* [Exercise passage]:
##############################
Two key aspects make FRIB a unique facility, says Sherrill. The first is the superconducting linear accelerator, which can achieve the highest beam power of any heavy-ion-accelerator facility. The machine’s efficiency is boosted by the ability to accelerate up to five ionization states of a given element, such as uranium. (Other accelerators are typically designed to only accelerate ions with a specific charge.) The second aspect is the reacceleration stage, where the speed of the produced isotopes can be precisely set. “The isotopes may be created at half or two thirds of the speed of light, but we actually want to slow them down to energies that are relevant to astrophysics,” he says.

FRIB
Nuclide chart showing stable isotopes (black), previously detected isotopes (green), theoretically predicted isotopes (yellow), and isotopes potentially producible at FRIB (blue).
##############################
* [Listed records]:
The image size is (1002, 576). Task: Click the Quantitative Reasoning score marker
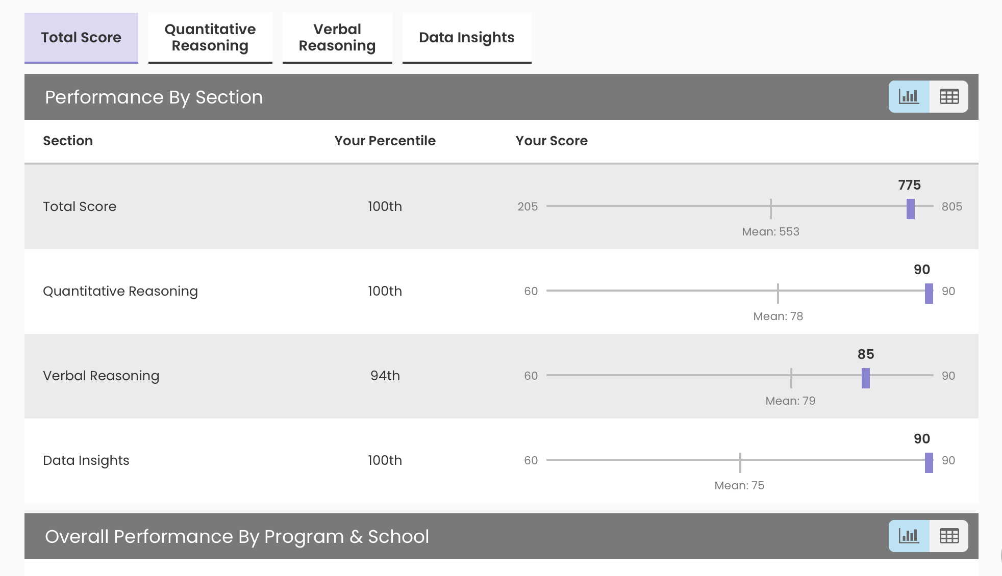tap(929, 294)
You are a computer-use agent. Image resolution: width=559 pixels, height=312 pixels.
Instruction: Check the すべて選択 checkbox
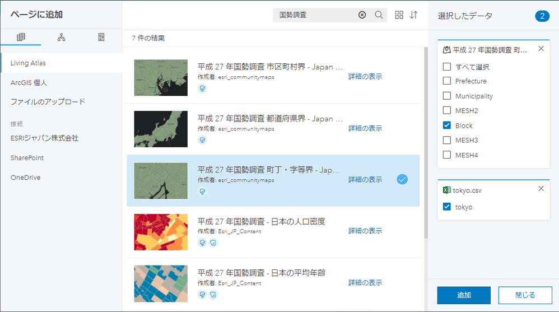(447, 67)
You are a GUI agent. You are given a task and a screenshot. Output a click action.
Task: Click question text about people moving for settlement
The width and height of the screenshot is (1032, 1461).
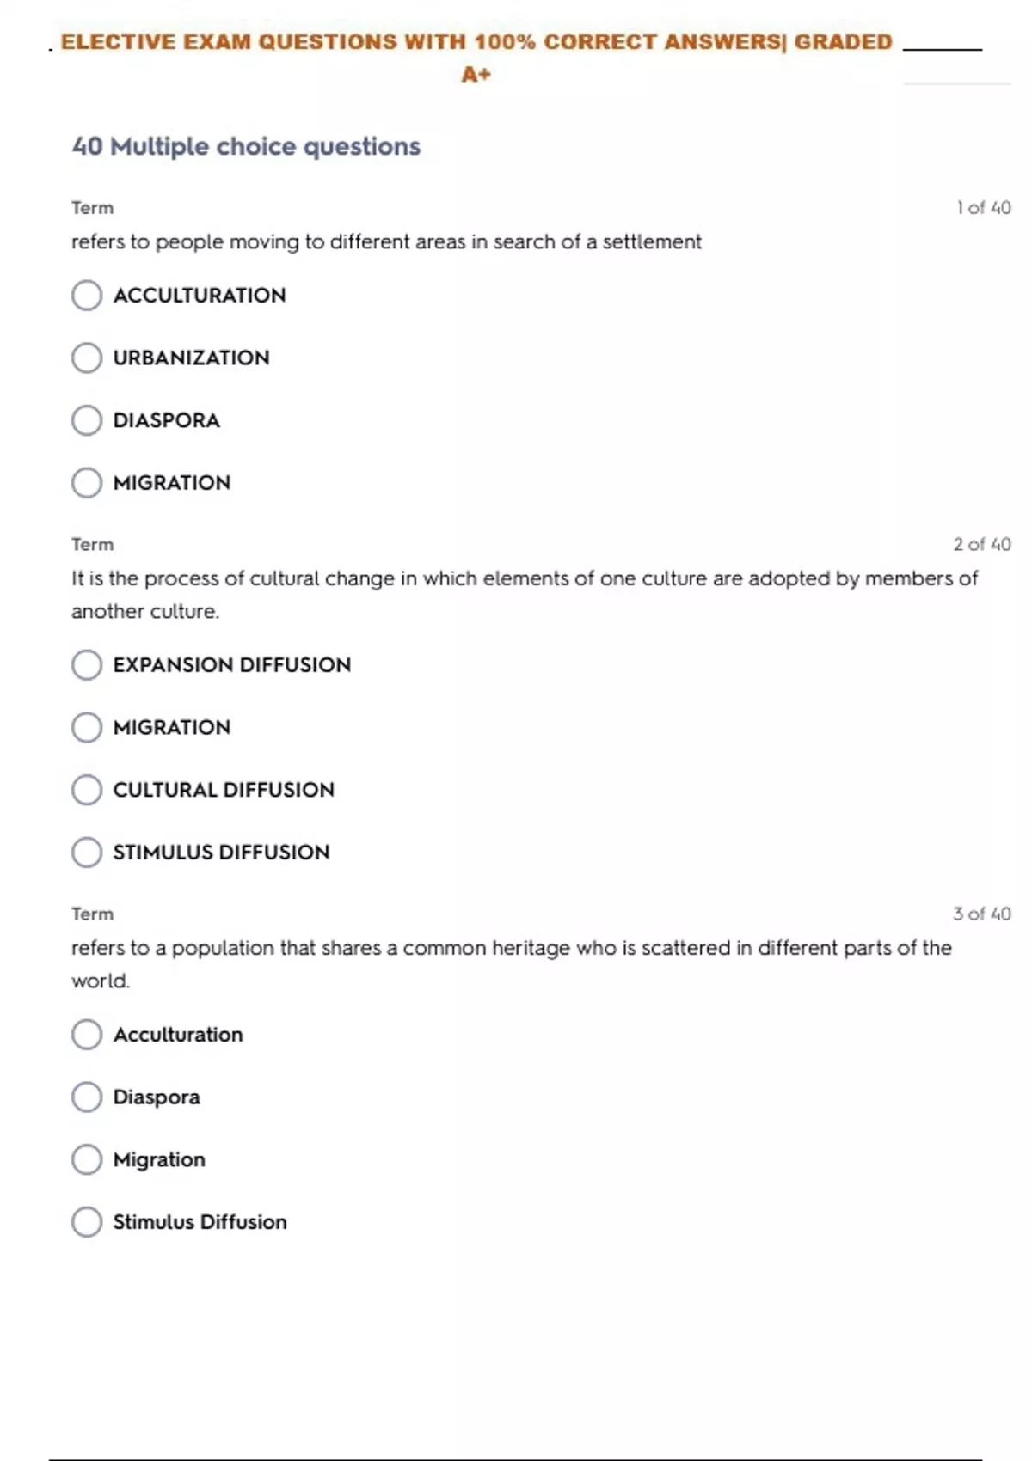386,242
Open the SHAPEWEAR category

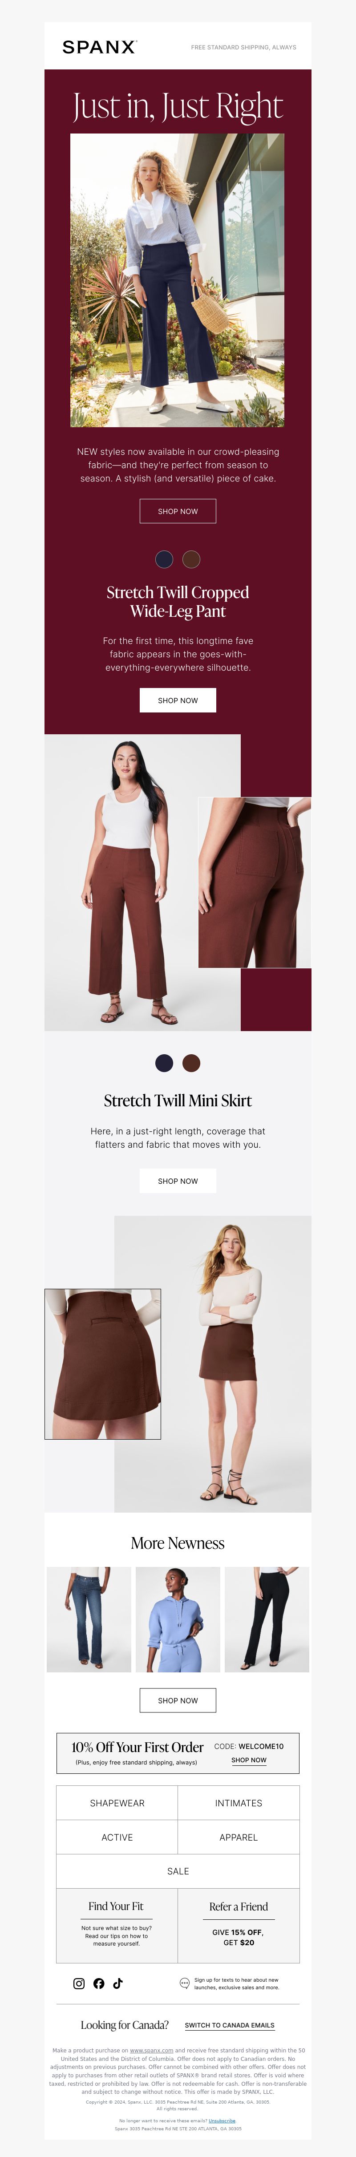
##############################
* [Problems to solve]:
a) In the FRIB passage, which categories of isotopes does the nuclide chart caption name, and what color marks each one?
b) Could you resume the FRIB passage after its final line and carry it forward?

* [Answers to the exercise]:
a)
- Stable isotopes: black
- Previously detected isotopes: green
- Theoretically predicted isotopes: yellow
- Isotopes potentially producible at FRIB: blue

b)
FRIB’s beam power will “give us the furthest reach into the rarest isotopes,” says Sherrill. FRIB is expected to generate hundreds of never-before-synthesized isotopes, some of which are especially prized by scientists. “The process that developed the scientific case for FRIB identified certain key regions of isotopes, and we directed our efforts to provide access to these particular isotopes,” says Sherrill. These regions include isotopes at the limits of nuclear stability, such as those close to the neutron “drip line,” and isotopes relevant to heavy-element formation in the cosmos.

The neutron drip line marks, in the nuclide chart, the border between bound and unbound isotopes of a given element. If more neutrons are added to a nucleus at the drip line, they leak, or drip, out of the nucleus. Today, this boundary is only known for the ten lightest elements, up to neon, but FRIB’s ability to deliver neutron-rich isotopes should allow researchers to extend the drip line to tens of heavier elements. “It will take us to places where we have asked questions and didn’t get answers for decades,” says nuclear physicist Ani Aprahamian, who chairs FRIB’s program advisory committee. Her hope is that understanding these extreme cases will allow researchers to develop a unified nuclear theory that applies to nuclei of all stripes and colors.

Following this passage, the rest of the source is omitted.